The direct answer
If your PEO just raised your renewal 15 to 30 percent and you are wondering whether this is normal, the short answer is: probably not, and you have options. Medical trend for 2026 is running 6 to 10 percent. Anything above that is either legitimate group-specific claims experience or margin recovery by your PEO. Either way, it is worth running the numbers before you sign.
You have three real options right now. Push back on the renewal with data. Run a market check and use it as leverage. Or plan an exit. This page walks through each, honestly.
Time-sensitive note: if your renewal window has a signing deadline, understand that the deadline is often negotiable. PEOs use urgency to get sign-off before you have time to compare. You do not have to decide today.
Why your PEO renewal went up this much
Three things flow into every PEO renewal. Understanding which one drove your increase tells you what to do next.
1. Medical trend
Medical cost inflation for employer groups is running 6 to 10 percent in 2026, according to Mercer, PwC, and the International Foundation of Employee Benefit Plans. That is the baseline. Every carrier and every PEO is passing through some version of this trend at renewal.

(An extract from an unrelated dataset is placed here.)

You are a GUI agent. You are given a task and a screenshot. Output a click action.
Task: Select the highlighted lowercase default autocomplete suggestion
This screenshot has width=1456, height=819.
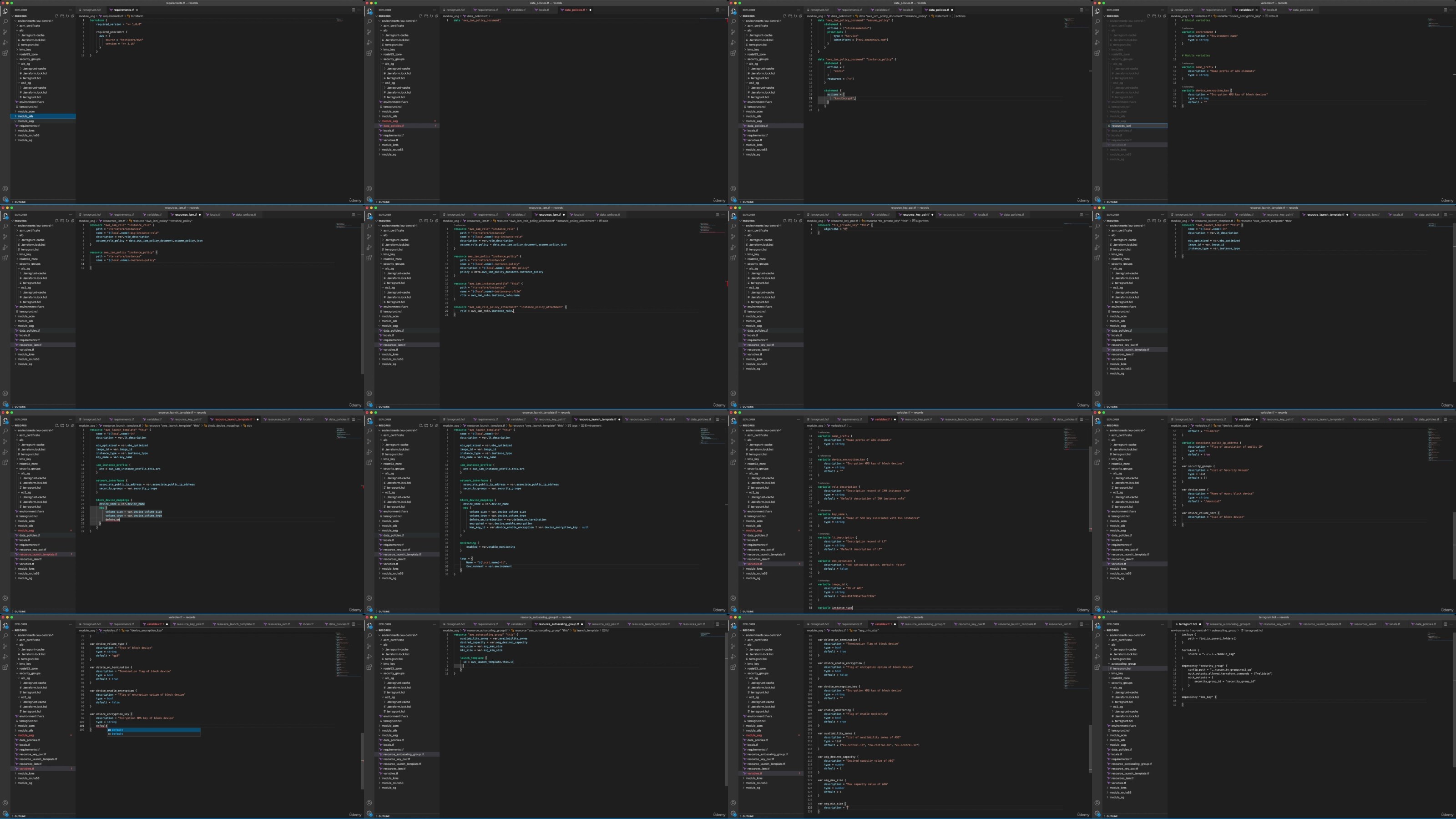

2. Your group's specific claims experience
If someone in your workforce had a large claim year (cancer treatment, premature birth, transplant, chronic condition acceleration), your group ran hot. PEOs rate you at least partially on your own experience within their master plan. A hot claims year can add 5 to 15 percent on top of trend.
3. Margin recovery by the PEO
This is the one nobody talks about. PEOs are for-profit businesses. When their internal costs go up (staff, technology, carrier renegotiations), they recover it somewhere. Client renewals are the most efficient recovery vehicle. When your renewal exceeds trend plus your legitimate experience-based increase, this is usually the delta.
Three things you can do this week
Option 1: Request a full renewal justification
Your PEO owes you an explanation, in writing, of why the renewal is what it is. Ask specifically for: your group's trailing 12-month claims summary, the trend factor applied, and the loss ratio. If they hesitate or provide only a summary number, that is the tell. Legitimate renewals come with math attached.
Option 2: Run a market check
Get standalone quotes for medical, ancillary, workers' comp, and payroll/HRIS. This takes 4 to 6 weeks with a decent broker. Compare against your PEO's proposed renewal. Even if you decide to stay with the PEO, the market check gives you leverage in the renewal negotiation.
Option 3: Plan the exit
If two consecutive renewals have run above trend, or your PEO cannot explain the math, the pattern is clear. Exit planning takes 4 to 6 months. If you have not already missed your notice window for a January 1 effective date, there is still time. Read our complete guide to leaving a PEO for the timeline.
Not Sure If Your Renewal Is Reasonable?
Send us your renewal letter and last year's invoice. We will tell you whether the increase reflects trend, claims, or margin recovery. Free analysis, one to two week turnaround.
Get Your Free AnalysisHow much time do you actually have
PEO renewal deadlines are often more flexible than they appear. Here is what actually happens if you do not sign by the deadline:
- Best case: the PEO extends the deadline while you review. They want to keep your business.
- Common case: the renewal takes effect at the higher rate, and you can still negotiate or exit during the following months.
- Worst case: if your contract has an auto-renewal clause and you missed the notice window, you are locked in for another year at the new rate.
Check your contract's notice clause before you assume you have no room. If your notice window is still open, you have options.
The one thing not to do
Do not sign the renewal without asking for the math. If you sign, you have agreed to the number. Once agreed, negotiating down becomes much harder. Even if you plan to stay, asking for the math forces the PEO to justify the increase in writing, which slows down the increase itself.
Frequently asked questions
Why did my PEO renewal go up so much?
Three drivers: medical trend (typically 6 to 10 percent in 2026), the PEO's own margin recovery (typically 3 to 8 percent), and any group-specific claims experience that flowed into their master plan rating. If your renewal is more than 12 percent, the PEO is recovering margin on your business.
Is a 20 percent PEO renewal increase normal?
Not for 2026. Medical trend is running 6 to 10 percent. If your PEO renewal is 20 percent or higher, either your claims ran hot enough to warrant it (get a claims summary to verify), or your PEO is recovering their own margin on top of trend. Either way, it is worth a market check.
Can I negotiate my PEO renewal down?
Sometimes. PEO account managers have limited authority to adjust rates. If you show them a competing quote (fully insured, level-funded, or another PEO), some will match or come close. Others will not. The negotiation only works if you are credibly ready to leave.
How much can I save if I leave my PEO?
Most companies see 15 to 30 percent total cost reduction after transitioning to a standalone stack. The exact number depends on your group size, current PEPM, geography, and claims experience. A free forensic analysis of your invoice will give you the specific number for your company.
Should I wait a year and see if the renewal comes down?
PEO renewals rarely go down. Once your PEPM steps up, it stays there and grows from that base. Waiting typically means paying the higher rate for another 12 months and then facing another increase.